El nuevo titular de Aerolíneas Argentinas, Luis Malvido, planteó que hay que terminar con los “privilegios” dentro de la compañía, para poder ser más “competitivos” y evitar que las aerolíneas “low
cost” sigan quitándoles participación de mercado. “Esto no da para más. Para (conseguir) más volumen de mercado, tenemos que sentarnos a conversar”, agregó.
Recién contratado por el Gobierno, tras una extensa trayectoria en la empresa Telefónica, Malvido participó de una reunión con el ministro de Transporte, Guillermo Dietrich, y el presidente saliente de Aerolíneas y flamante titular de Enarsa, Mario Dell’Aqua.

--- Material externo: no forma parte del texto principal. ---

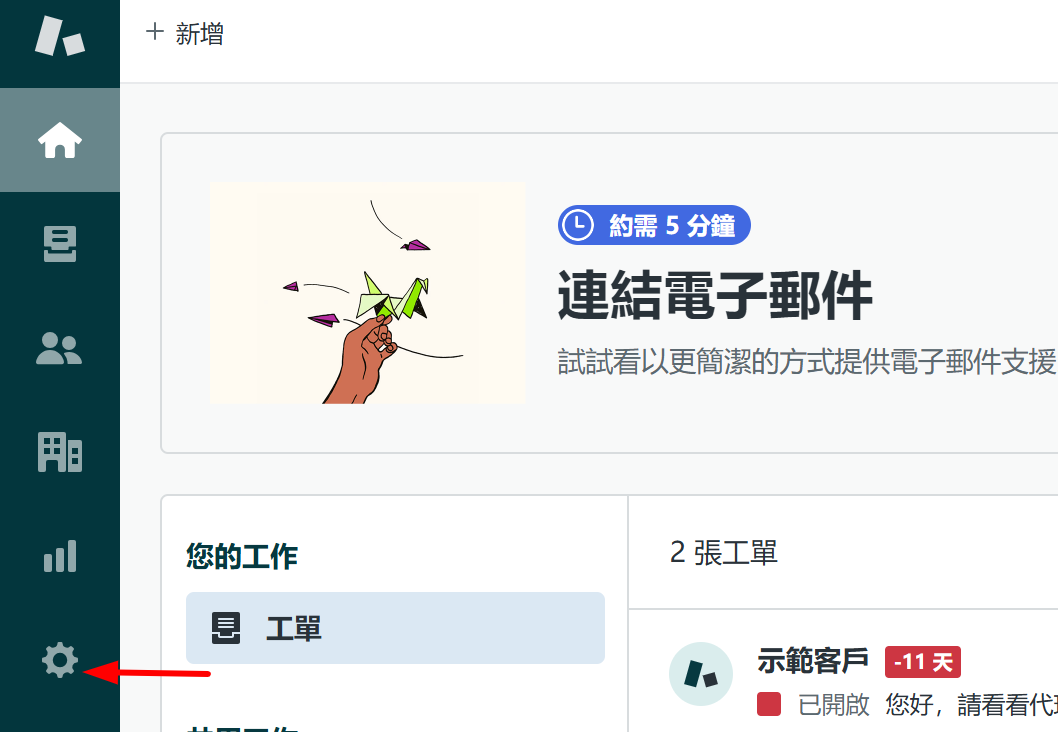Screen dimensions: 1058x732
Task: Open the ticket starting with 您好，請看看
Action: point(972,704)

El encuentro fue en Aeroparque, en el sexto piso donde Aerolíneas tiene sus oficinas desde fines de 2015. También participó del encuentro el gerente general de Aerolíneas, Abbott Reynal.
El dato central de la reunión fue la respuesta que tuvo la empresa tras lanzar promociones “low cost” para sus vuelos, el mismo día en que el Gobierno eliminó la tarifa mínima para el mercado de cabotaje. Según datos de la empresa, sólo el miércoles pasado se vendieron 120.000 tickets, de los cuales 66.000 correspondieron a las promociones lanzadas por la empresa, que rigen por una semana. Pero más allá de ese dato, la reunión estuvo focalizada en ajustar tuercas: los costos de Aerolíneas se incrementaron más allá de lo que la empresa había presupuestado a fines de 2017, por el alza de los combustibles. A su vez, las ventas no siguieron la racha expansiva de los primeros meses, sobre todo los vuelos internacionales.

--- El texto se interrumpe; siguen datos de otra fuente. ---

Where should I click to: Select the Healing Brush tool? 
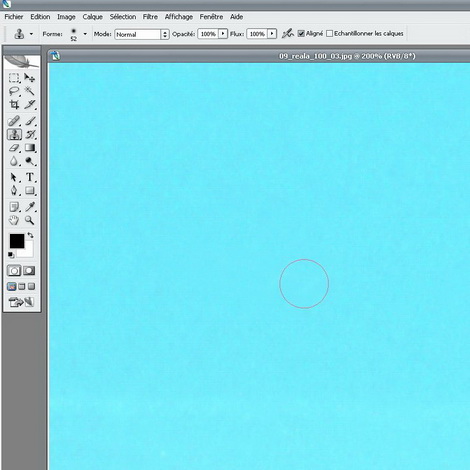pos(14,121)
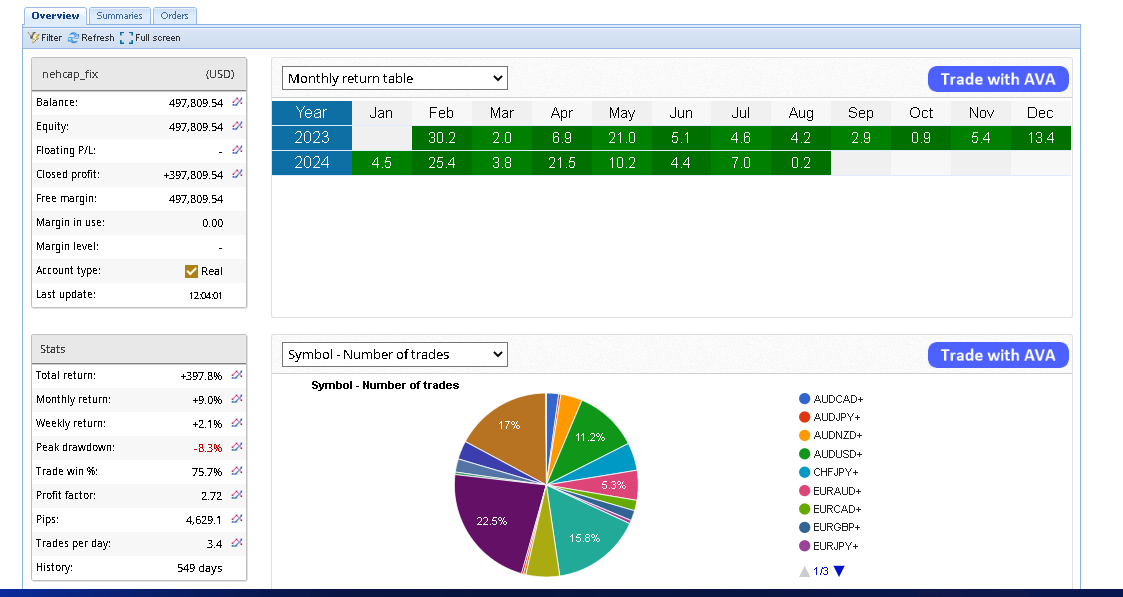1123x597 pixels.
Task: Click the chart icon beside Equity
Action: pyautogui.click(x=237, y=126)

Dietrich dio a entender que el Gobierno va a asistir a Aerolíneas con más subsidios de los que tenían previstos. “Estamos haciendo un esfuerzo para acompañar a Aerolíneas en la situación generada por la suba de combustibles. Estamos monitoreando los números de la empresa de acá a fin de año, para hacerlo”, dijo el ministro. Pero le puso condiciones a esa ayuda. “Es un esfuerzo que hacemos como Gobierno, con dinero que es parte de lo que los argentinos pagan en impuestos. Eso es lo que tiene que comprometer más a la organización en ser más competitiva y mejorar sus costos. Esperamos un compromiso.” Malvido agregó que, si bien hay un potencial de crecimiento “enorme” dentro de Aerolíneas, “lo que necesitamos es ser competitivos, en precio y también en la experiencia de vuelo. Y en la productividad del trabajo”. Y dio a entender que durante su gestión las negociaciones con los gremios serán más duras. “No hemos tocado ninguno de los privilegios que debemos revisar. Y esto no da para más. Para más volumen de mercado, tenemos que sentarnos a conversar”, dijo.
Mario Dell’Acqua, quien fue quien avaló el ingreso a Aerolíneas de Malvido (lo conoce desde su juventud) también suscribió la línea más dura que están bajando desde el Gobierno. “Se fueron acumulando infinitas liberalidades que hay que rediscutir”, dijo. El término liberalidad -no muy habitual- se refiere a concesiones que se otorgan sin reclamar ninguna contraprestación a cambio. ” Es una decisión del conjunto, querés volar o no. Si querés volar, hay que hacerlo como lo hacen los otros, la competencia. No se pueden tener condiciones fuera del mercado.”
Al otro lado del mostrador, cinco de los seis gremios aeronáuticos están esperando: tienen en suspenso una medida de fuerza que no se concretó porque el ministerio de Trabajo dictó la conciliación obligatoria, esta semana. Los gremios aseguran que el paro es contra la política de “cielos abiertos”, contra las nuevas líneas aéreas “low cost” y en defensa de las aerolíneas tradicionales como Aerolíneas/Austral, LATAM Argentina y Andes. Pero lo cierto es que en el sexto piso de Aeroparque, en estas horas los responsables de Aerolíneas lo último que quieren es ese tipo de “solidaridad” gremial. “Si se pretende mantener esos privilegios que nos son sustentables, seremos caros, tendremos pasajes caros y la gente no va a volar con nosotros”, dijo Dell’Acqua.
En off, fuentes de la compañía señalaron que en la reunión también se habló extensamente del conflictivo vínculo con los gremios aeronáuticos. “Si nos vienen a decir que tienen que volar cuatro pilotos por avión, no podemos pagar eso”, fue uno de los comentarios. Ese tipo de puntos conflictivos, como la cantidad de pilotos por avión, o las noches en escalas con alta cotización (y costo) como Nueva York, Miami o Madrid, son más de 50 que la empresa quiere rediscutir con los gremios.